Holiday Performance Seat Savers

posted in: Humor | 0

I rush up the steps to the school’s main doors.  Fifteen minutes early for a change, my intention is to grab two seats, one for me and one for my wife who is parking the car.  Dodging dawdling couples, I burst through the doors of the school and race down the hall.  Usain Bolt wouldn’t stand a chance against a parent determined to get a good seat for their child’s holiday performances.

How many seats can you save at your kid's holiday performance? #NoSeatSaving Click To Tweet

Seat Savers

There they are: the two perfect seats.  Not too close, not too far.  There are another six seats between the nearest person and the one I plop myself into, throwing my jacket onto one for my wife.  All seems well.

Holiday Performances: Seat Sprint Champion
Holiday Seat Sprint Champion

Hyperventilating after my Olympic performance, I imagine myself receiving the gold medal.  First place in the International Holiday Performance Seat Grab Competition goes to Robert Glover!  The crowd stands and hollers.  Tears in my eyes, I step to the podium.  The “Star-Spangled Banner” plays in the background.

“Excuse me,” a voice whispers to my left.

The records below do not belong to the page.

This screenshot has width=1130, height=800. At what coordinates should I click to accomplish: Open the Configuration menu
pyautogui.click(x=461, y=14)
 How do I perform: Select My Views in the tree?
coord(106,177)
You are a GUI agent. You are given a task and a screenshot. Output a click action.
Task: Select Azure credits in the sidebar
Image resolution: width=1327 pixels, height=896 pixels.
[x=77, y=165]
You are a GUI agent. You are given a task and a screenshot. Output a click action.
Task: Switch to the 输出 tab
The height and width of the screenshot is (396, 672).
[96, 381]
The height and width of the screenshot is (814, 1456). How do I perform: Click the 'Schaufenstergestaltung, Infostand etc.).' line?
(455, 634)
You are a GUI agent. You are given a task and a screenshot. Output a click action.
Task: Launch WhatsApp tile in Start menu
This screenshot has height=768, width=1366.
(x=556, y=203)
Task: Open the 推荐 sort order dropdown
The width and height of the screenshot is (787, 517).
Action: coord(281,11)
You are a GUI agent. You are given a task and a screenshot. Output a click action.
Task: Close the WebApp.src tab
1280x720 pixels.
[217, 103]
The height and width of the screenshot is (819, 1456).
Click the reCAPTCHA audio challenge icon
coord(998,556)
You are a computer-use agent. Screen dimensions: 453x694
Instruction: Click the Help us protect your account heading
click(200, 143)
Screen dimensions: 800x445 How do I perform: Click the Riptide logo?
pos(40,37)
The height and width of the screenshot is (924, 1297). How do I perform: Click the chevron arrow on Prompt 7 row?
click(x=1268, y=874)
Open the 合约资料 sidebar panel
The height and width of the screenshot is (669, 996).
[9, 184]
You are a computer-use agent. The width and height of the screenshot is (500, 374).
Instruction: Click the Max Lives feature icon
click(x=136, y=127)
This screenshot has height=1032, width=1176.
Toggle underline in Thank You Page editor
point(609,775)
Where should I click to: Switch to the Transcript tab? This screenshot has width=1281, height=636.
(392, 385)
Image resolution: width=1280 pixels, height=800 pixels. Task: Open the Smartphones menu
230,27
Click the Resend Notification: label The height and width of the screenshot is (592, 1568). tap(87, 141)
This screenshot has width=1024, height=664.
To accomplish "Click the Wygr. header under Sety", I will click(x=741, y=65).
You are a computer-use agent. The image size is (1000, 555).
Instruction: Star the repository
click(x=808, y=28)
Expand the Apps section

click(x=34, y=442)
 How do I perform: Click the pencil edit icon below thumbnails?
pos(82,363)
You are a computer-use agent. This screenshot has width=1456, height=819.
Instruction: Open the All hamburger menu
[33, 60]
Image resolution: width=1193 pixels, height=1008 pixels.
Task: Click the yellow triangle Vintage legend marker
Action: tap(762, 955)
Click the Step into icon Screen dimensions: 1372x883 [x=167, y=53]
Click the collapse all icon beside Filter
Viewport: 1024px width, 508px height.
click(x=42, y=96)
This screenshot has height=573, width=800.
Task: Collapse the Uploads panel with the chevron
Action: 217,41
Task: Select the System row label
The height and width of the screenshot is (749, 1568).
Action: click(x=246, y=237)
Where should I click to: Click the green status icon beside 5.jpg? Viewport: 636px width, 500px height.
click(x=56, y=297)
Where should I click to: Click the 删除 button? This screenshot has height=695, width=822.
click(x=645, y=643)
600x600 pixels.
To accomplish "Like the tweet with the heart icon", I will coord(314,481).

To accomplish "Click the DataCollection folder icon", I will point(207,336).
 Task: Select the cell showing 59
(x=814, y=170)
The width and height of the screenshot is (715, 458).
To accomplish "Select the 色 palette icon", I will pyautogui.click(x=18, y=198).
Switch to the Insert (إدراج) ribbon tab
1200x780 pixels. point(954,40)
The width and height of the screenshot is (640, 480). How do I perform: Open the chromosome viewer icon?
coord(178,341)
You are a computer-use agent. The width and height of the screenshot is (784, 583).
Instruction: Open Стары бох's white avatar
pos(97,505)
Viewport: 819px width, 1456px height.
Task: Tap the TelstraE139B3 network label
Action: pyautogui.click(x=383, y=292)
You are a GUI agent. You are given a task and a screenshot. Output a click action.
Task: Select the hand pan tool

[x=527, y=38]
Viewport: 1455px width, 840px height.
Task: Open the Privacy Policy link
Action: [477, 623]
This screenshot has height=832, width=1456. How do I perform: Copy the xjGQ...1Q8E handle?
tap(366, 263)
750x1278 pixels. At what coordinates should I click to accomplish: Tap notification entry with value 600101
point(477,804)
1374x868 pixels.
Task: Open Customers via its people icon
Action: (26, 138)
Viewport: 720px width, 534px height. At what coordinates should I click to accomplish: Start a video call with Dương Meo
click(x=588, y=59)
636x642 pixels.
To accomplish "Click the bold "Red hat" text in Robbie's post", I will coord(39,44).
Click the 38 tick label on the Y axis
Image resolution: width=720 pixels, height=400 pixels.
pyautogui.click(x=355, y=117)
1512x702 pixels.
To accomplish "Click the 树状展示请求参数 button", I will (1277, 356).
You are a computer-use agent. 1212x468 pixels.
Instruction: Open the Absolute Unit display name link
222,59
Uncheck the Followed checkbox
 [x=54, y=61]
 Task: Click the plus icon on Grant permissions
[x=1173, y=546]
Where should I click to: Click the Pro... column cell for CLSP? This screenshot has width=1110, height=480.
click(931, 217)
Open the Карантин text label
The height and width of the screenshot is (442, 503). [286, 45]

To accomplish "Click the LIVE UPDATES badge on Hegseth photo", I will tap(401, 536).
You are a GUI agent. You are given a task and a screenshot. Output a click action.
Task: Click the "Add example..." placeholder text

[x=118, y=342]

Another competitor is about to congratulate me on my victory.  I’m a good sport.  I intend to take the compliment with the same humble and gracious demeanor I always project.  I’m not about to let this victory swell my head.  Time to work through my victory speech.

“Excuse me.”

I turn my head.  A female competitor.  This is an open competition.  Both sexes battle on equal footing.  I nod.  The speech: I couldn’t have done this without the support of my loving wife and family.  Then the words that violate all rules of engagement.  A first class penalty.  Instant disqualification.

“I’m saving these seats.”

The music ends in an off-key whine.  The applause stops.  The crowd is silent.  “What?” I ask.

“I’m saving these seats for my family.”

Eight seats?  Eight saved seats?  How can this be?  “Oh, okay,” I say.  Ashamed, I step down off the podium, assaulted by a cavalcade of rotten fruit and vegetables.

My Holiday Performance Dream

My real dream has nothing to do with Olympic events.  My real dream is to tell off one of these seat-hogging parents, and tell them to stuff their saved seats in Santa’s sack.  It’s December, and Colleen has another performance approaching.  I imagine how the holiday seat scrum is going to transpire this season:

Holiday Performances: Christmas Tree Beside the Stage
Holiday Tree on Stage

I sit down.  Prudently and judiciously, magnanimously showing respect for all, I place my jacket on the chair adjacent, saving one, and only one, seat for my wife.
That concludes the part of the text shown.